What you need to do:
Can you return each of the following records word for word, with the pictures left out?

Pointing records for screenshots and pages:
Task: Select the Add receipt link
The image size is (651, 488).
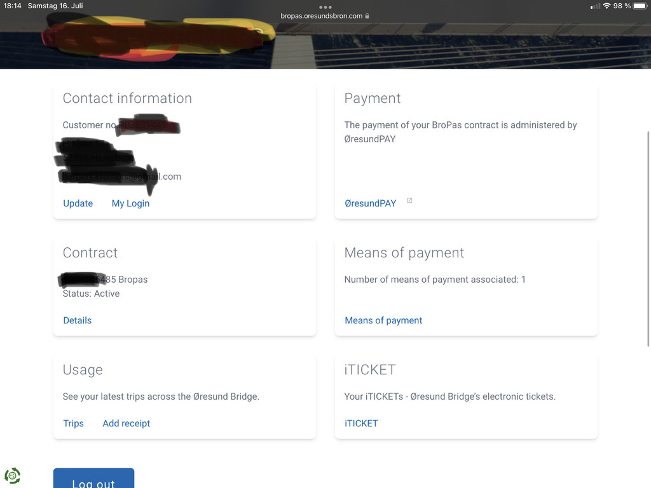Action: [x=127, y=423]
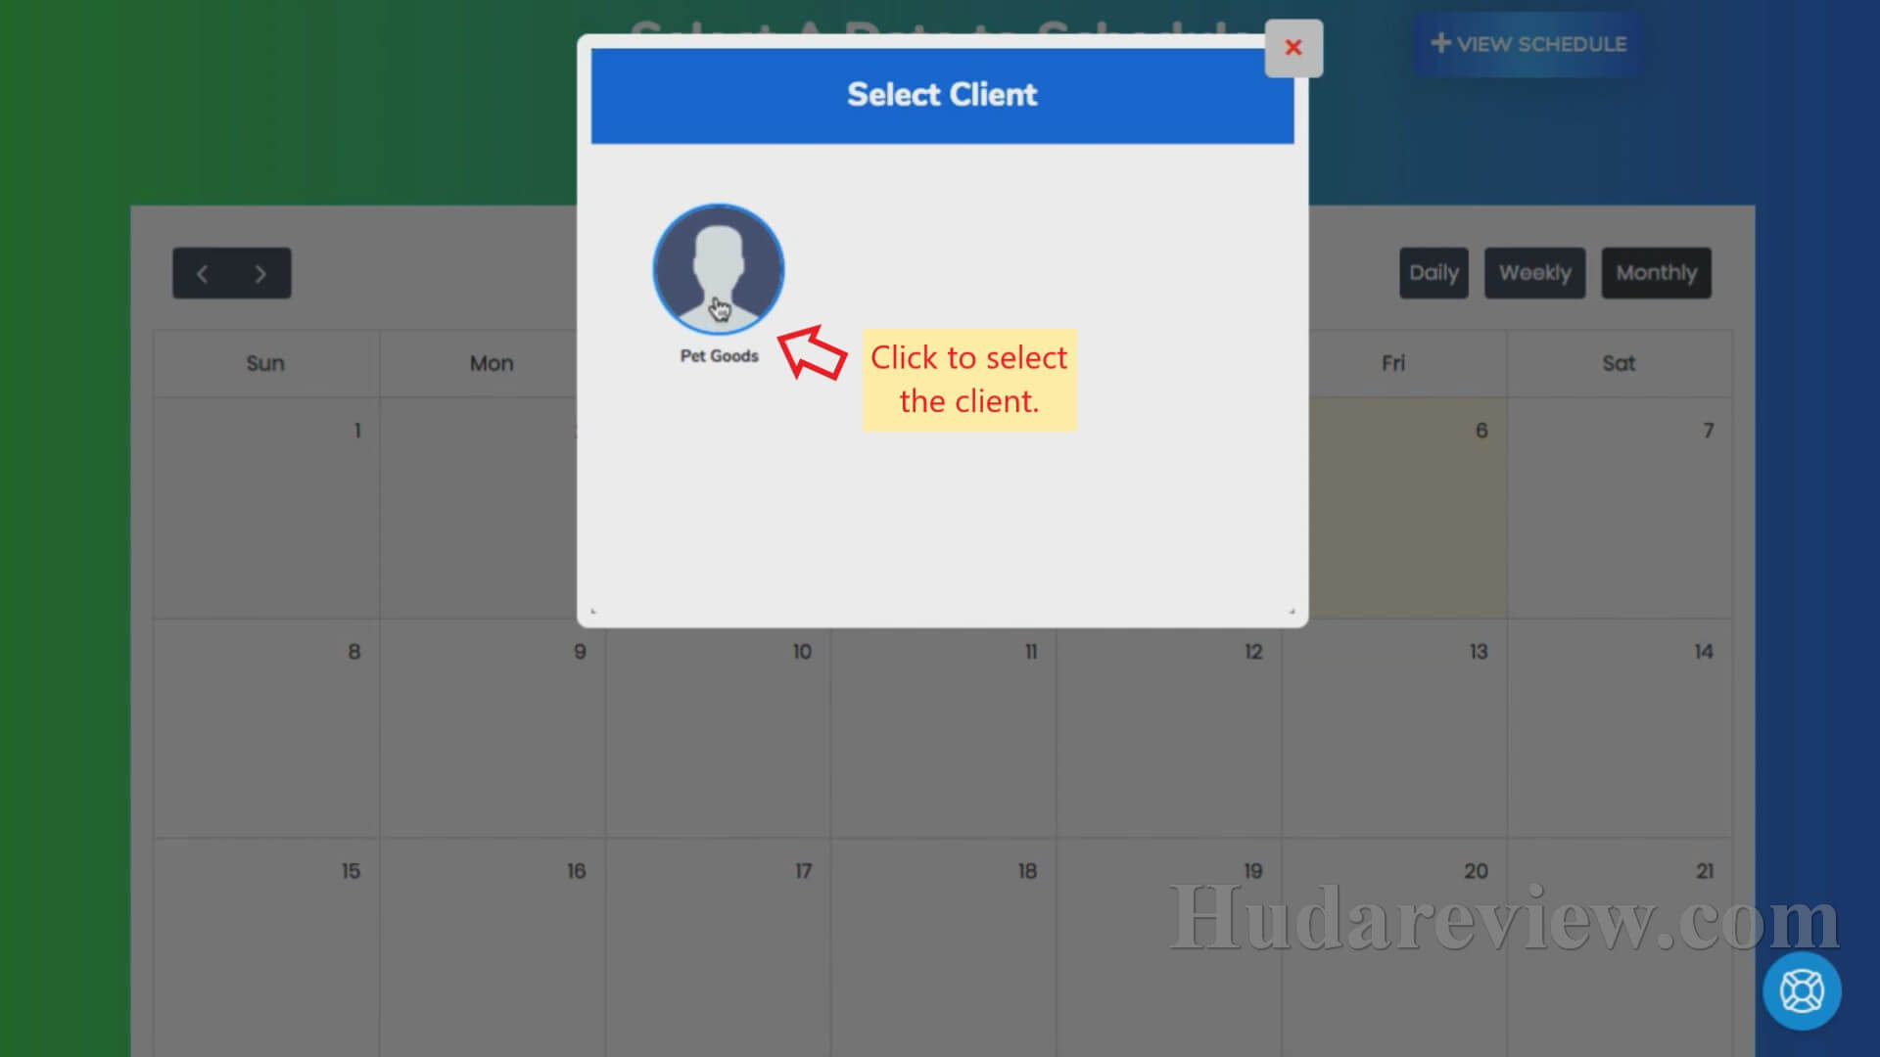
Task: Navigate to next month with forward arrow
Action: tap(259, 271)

Task solution:
Task: Select the Add receipt link
The image size is (651, 488).
Action: [x=127, y=423]
Task: Navigate to next month with forward arrow
Action: tap(259, 271)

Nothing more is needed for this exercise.